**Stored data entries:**
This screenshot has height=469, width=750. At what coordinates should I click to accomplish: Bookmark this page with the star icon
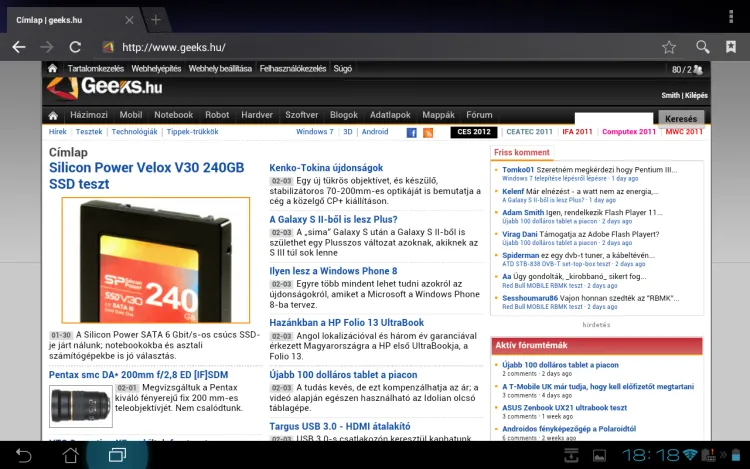[669, 47]
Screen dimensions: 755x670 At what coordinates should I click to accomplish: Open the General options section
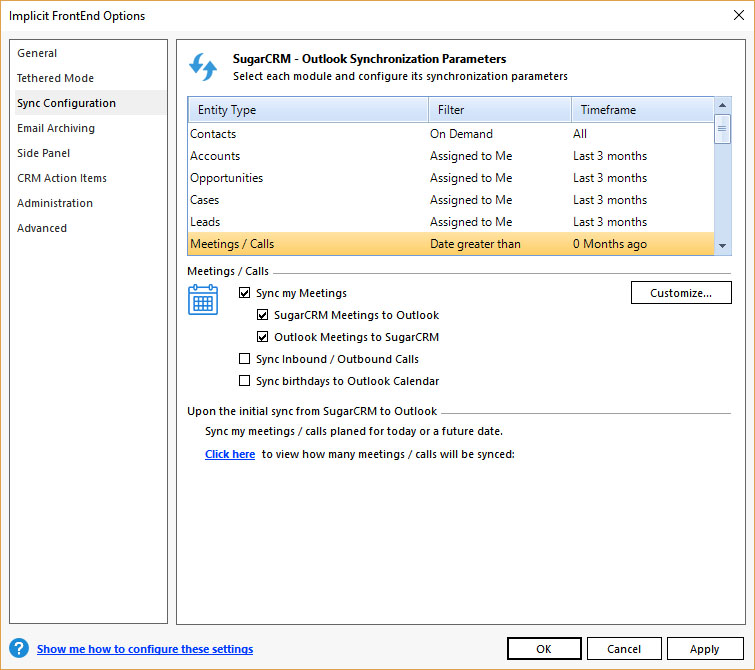tap(37, 53)
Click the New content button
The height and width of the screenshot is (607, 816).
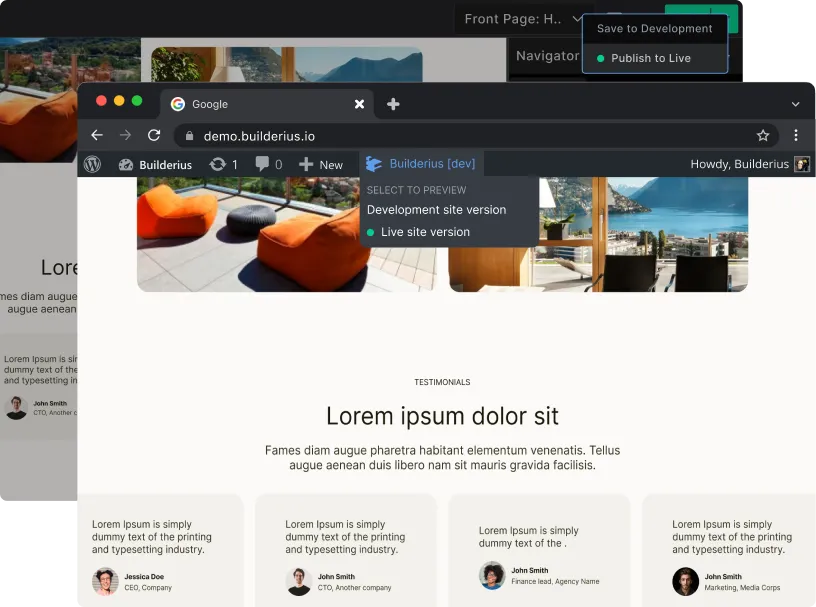321,164
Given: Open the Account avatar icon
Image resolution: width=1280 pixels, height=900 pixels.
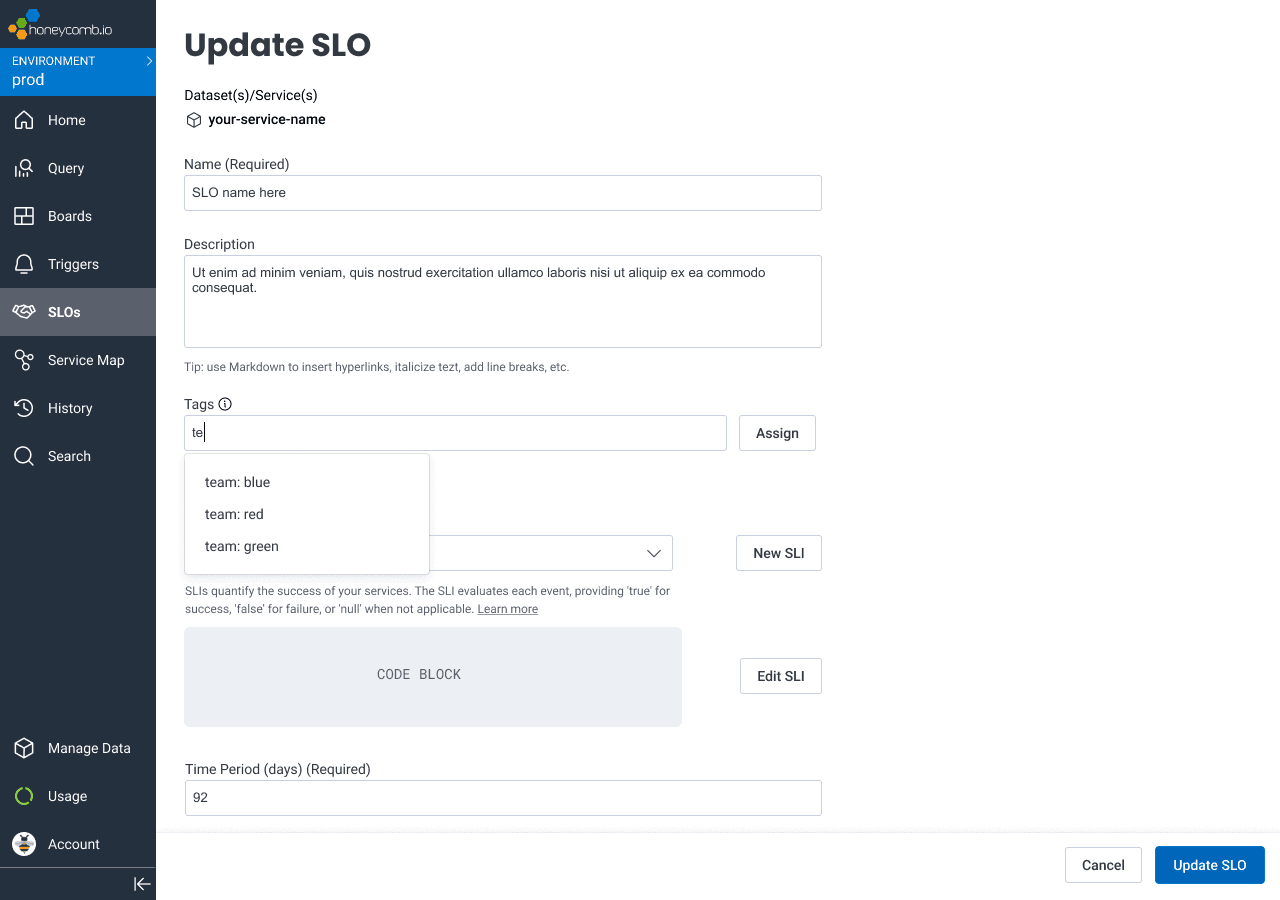Looking at the screenshot, I should pyautogui.click(x=24, y=843).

**PROBLEM TO WORK ON:** Write out the entries again word for word. Do not include the pictures.

**RESULT:**
This screenshot has height=469, width=750. At what coordinates should I click to accomplish: Bookmark this page with the star icon
[669, 47]
Screen dimensions: 755x670 At what coordinates should I click to accomplish: Open the General options section
tap(37, 53)
Click the New content button
The height and width of the screenshot is (607, 816).
321,164
Given: Open the Account avatar icon
Image resolution: width=1280 pixels, height=900 pixels.
Looking at the screenshot, I should pyautogui.click(x=24, y=843).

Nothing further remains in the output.